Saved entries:

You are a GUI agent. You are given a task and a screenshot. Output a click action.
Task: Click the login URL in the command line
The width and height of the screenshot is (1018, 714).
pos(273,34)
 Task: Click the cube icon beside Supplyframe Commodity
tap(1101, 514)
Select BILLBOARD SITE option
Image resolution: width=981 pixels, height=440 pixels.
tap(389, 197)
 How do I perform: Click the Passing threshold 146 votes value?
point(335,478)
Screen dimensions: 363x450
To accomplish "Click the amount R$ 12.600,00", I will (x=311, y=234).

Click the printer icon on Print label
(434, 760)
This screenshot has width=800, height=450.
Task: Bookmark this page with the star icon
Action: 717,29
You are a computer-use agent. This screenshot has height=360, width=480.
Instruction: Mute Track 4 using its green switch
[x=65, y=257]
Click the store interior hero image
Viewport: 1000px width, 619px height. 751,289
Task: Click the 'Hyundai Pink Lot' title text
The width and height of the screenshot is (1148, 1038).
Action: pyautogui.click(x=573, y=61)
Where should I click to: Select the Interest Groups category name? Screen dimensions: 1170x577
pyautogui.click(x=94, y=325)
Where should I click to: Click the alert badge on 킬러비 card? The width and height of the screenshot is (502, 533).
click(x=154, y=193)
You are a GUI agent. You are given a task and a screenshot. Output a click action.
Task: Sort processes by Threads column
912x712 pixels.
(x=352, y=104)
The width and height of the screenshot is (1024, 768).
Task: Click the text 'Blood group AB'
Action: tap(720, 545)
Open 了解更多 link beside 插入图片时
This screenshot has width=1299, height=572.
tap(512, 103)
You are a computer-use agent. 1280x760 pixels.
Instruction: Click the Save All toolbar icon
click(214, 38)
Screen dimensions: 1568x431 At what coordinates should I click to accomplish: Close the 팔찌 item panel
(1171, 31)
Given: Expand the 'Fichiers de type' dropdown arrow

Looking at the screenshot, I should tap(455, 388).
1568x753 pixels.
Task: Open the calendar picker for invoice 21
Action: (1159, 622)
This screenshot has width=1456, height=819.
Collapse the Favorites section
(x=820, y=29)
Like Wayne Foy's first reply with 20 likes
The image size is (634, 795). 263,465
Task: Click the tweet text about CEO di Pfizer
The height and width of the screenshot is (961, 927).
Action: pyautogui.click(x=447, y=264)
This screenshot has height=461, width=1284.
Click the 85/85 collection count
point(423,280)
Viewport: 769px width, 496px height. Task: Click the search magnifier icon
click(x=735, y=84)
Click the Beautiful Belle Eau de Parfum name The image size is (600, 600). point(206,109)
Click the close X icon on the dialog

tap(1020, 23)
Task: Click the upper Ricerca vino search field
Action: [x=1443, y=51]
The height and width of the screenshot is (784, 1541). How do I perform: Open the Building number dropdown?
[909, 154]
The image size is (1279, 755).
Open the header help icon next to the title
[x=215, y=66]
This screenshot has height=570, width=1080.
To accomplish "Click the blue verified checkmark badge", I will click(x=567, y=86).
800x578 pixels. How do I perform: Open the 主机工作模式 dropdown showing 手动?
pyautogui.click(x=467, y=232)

ABOUT THIS EXERCISE: The answer must consist of every line from the data that holds the string "agent".

EXERCISE ANSWER:
You are a GUI agent. You are given a task and a screenshot. Output a click action.
You are a computer-use agent. This screenshot has height=360, width=480.
You are a GUI agent. You are given a task and a screenshot. Output a click action.
You are a computer-use agent. 1280x760 pixels.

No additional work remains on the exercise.